People who thought they had the novel coronavirus in China would often be sent to a special fever clinic, which have been widespread since the country dealt with an aggressive SARS outbreak in 2002. Their temperature would be taken, and they'd discuss their symptoms, medical history, travel history, and any prior contact with anyone infected with a doctor.
If necessary, patients might receive a CT scan, which is one way to do an initial screening for COVID-19.
"Each machine did maybe 200 a day. Five, 10 minutes a scan," Aylward told the New York Times. "A typical hospital in the West does one or two an hour."

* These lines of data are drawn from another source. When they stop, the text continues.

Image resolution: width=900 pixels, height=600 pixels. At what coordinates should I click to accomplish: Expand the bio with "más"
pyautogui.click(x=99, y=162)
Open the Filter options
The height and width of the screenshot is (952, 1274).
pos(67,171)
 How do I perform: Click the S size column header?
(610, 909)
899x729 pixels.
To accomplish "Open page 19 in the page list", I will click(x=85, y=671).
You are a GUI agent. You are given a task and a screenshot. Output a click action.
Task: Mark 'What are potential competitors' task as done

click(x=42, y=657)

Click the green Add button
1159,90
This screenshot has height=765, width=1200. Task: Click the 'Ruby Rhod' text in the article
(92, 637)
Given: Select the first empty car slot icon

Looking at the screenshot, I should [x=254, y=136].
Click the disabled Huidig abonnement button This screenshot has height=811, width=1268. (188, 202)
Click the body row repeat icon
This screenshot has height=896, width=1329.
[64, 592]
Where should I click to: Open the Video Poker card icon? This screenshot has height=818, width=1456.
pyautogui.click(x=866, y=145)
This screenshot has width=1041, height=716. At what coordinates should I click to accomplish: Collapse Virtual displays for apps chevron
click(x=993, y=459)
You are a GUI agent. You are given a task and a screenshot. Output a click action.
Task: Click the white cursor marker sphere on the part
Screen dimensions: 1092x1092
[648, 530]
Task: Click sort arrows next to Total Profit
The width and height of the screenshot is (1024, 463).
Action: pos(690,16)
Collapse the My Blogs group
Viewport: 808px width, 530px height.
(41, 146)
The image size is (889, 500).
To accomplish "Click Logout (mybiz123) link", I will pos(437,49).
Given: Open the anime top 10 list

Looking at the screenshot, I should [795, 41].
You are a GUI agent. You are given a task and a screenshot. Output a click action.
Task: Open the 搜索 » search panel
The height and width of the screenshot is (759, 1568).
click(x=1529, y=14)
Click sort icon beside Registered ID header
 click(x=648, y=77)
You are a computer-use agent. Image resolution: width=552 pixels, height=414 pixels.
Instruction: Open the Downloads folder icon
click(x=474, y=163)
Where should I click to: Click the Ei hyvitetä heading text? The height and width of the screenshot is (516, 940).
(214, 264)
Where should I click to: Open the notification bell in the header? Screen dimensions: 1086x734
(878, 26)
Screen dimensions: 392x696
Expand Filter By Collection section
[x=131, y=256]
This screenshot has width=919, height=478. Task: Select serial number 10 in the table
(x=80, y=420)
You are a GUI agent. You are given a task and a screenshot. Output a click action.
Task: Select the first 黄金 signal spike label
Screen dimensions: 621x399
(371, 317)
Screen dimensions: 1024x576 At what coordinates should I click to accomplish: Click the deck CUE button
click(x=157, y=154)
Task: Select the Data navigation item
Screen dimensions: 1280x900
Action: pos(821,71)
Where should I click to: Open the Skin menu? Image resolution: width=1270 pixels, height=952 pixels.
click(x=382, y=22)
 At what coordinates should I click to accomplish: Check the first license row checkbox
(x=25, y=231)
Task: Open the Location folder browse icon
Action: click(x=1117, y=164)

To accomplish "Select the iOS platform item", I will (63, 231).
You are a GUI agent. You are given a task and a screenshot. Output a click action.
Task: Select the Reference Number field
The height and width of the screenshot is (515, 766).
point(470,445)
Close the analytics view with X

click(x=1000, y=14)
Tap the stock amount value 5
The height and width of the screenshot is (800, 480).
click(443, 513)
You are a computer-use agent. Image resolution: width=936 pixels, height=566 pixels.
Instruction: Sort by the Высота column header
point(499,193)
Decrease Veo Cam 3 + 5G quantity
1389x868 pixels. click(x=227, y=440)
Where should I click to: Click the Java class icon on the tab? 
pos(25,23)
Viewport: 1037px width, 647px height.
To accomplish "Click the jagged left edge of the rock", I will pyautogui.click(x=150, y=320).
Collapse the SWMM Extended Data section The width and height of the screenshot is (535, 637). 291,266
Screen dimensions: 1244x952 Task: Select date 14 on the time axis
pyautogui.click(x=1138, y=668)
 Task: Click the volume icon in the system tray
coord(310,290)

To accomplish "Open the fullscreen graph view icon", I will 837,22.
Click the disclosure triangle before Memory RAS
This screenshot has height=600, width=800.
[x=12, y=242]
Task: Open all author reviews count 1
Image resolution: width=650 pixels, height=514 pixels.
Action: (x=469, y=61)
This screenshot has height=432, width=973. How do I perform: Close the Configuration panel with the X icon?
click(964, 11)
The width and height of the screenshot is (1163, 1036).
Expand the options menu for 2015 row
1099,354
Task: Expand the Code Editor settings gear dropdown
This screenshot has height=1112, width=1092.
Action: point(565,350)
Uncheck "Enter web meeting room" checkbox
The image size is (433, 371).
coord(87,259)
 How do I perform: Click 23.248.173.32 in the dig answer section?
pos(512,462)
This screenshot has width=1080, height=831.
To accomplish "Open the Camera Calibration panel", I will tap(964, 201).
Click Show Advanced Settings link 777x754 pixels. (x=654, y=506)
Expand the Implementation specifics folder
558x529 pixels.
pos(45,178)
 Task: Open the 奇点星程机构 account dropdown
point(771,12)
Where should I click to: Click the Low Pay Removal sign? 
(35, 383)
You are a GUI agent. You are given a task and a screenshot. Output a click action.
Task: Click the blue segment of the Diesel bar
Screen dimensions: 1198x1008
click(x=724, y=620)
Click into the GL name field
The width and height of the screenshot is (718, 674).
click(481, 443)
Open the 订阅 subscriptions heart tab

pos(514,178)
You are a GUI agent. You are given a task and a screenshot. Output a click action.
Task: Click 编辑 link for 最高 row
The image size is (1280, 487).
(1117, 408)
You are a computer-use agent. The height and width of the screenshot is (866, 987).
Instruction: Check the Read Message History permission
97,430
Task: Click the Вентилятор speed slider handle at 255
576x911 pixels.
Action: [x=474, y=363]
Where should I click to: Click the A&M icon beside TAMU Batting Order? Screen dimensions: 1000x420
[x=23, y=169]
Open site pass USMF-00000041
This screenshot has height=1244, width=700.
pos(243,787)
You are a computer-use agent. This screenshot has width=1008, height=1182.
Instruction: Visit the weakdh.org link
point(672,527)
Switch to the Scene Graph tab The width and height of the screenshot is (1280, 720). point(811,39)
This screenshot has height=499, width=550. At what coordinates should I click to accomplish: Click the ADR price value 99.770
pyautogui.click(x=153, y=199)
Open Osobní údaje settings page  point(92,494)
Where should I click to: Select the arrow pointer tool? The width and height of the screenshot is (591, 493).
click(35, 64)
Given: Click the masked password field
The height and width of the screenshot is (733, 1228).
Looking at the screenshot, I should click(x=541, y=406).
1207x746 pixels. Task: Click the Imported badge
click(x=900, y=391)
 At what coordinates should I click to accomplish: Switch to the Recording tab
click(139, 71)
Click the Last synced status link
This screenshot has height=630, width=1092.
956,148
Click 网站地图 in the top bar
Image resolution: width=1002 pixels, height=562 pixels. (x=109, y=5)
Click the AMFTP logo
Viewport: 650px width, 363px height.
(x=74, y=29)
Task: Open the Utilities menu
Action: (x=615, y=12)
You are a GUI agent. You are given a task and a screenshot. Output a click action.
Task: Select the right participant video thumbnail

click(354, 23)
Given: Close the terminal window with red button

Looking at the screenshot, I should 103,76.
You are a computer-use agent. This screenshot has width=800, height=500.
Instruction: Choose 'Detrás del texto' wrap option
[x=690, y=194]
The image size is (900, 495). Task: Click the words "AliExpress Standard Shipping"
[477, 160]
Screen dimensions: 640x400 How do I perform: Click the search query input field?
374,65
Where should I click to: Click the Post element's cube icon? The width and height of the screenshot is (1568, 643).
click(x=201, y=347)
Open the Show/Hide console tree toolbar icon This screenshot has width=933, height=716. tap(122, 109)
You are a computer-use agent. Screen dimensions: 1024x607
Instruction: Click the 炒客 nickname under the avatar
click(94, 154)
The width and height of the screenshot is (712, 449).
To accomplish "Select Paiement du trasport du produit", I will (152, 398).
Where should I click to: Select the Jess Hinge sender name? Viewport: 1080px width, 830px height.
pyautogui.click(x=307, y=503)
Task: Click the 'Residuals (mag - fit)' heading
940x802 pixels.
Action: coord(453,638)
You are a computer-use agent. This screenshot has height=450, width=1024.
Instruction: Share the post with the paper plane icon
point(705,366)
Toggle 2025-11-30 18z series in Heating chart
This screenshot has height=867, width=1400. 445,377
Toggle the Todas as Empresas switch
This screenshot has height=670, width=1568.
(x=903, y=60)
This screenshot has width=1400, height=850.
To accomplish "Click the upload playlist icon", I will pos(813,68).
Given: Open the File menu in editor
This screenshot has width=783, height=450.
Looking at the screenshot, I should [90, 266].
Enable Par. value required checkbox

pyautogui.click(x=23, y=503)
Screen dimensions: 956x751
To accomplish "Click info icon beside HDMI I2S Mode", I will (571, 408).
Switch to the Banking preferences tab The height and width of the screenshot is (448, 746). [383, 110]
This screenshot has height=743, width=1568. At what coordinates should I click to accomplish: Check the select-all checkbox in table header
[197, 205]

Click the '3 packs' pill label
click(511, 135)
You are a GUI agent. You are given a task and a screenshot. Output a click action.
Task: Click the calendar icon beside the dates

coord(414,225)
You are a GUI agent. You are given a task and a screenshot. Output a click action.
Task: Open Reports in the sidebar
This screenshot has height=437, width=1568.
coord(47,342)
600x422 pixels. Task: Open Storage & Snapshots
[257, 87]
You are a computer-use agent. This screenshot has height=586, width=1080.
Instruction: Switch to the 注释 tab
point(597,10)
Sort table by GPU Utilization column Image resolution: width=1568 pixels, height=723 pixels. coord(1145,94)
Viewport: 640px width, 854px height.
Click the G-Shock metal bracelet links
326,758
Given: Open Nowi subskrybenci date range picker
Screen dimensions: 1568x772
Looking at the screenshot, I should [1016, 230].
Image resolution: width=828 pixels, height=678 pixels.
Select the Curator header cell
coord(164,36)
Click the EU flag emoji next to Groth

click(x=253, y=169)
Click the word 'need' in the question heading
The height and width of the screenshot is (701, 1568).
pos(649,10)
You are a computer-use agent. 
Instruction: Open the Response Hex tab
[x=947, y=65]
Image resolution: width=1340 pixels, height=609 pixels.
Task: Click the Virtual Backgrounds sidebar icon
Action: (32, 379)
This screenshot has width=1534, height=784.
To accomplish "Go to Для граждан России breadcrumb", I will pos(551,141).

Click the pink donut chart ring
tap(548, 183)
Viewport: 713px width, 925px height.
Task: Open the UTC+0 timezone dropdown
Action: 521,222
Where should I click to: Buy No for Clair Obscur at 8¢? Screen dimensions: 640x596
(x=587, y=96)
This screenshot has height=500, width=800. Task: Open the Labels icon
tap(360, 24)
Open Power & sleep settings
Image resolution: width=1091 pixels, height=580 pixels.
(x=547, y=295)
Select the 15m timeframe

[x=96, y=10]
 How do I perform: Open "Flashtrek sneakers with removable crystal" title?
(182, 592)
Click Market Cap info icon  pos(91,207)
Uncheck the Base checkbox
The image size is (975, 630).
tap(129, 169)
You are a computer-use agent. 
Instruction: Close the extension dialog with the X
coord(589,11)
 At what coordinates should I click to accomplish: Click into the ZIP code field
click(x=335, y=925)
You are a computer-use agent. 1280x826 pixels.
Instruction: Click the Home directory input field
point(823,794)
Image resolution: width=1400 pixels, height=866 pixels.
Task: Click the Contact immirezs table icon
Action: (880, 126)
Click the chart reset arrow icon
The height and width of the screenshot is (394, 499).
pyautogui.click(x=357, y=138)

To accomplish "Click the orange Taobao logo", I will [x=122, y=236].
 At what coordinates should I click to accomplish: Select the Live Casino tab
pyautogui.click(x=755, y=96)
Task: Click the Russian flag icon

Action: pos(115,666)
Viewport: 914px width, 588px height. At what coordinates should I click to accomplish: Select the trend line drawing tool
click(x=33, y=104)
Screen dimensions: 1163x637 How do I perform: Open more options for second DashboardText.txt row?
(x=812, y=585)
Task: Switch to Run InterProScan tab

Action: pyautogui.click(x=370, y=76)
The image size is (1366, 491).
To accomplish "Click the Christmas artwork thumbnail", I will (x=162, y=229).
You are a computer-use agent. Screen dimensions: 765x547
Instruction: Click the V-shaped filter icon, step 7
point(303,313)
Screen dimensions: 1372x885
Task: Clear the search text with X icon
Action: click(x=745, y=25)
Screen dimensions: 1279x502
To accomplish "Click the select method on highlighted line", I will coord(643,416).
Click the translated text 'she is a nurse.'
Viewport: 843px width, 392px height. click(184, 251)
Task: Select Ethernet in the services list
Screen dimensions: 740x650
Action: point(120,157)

After all that, if you were still a suspect case, you'd get swabbed and a coronavirus PCR test would be run through a machine. Even during the peak of the outbreak, a lot of people came in to the fever clinics with colds, flus, and runny noses, looking for reassurance they didn't have the novel coronavirus.
In the Chinese province of Guangdong, for example, which is a more than 10-hour drive away from Wuhan, there were 320,000 COVID-19 tests done in the clinics. At the peak of the outbreak, only 0.47% of those tests were positive for the coronavirus.
More recently, there's been a massive drop in the amount of people coming to the clinics worried that they're sick.
"According to the national data, fever clinics went from seeing 46,000 people per day at one point, and it's now down to 1,000," Aylward told Vox.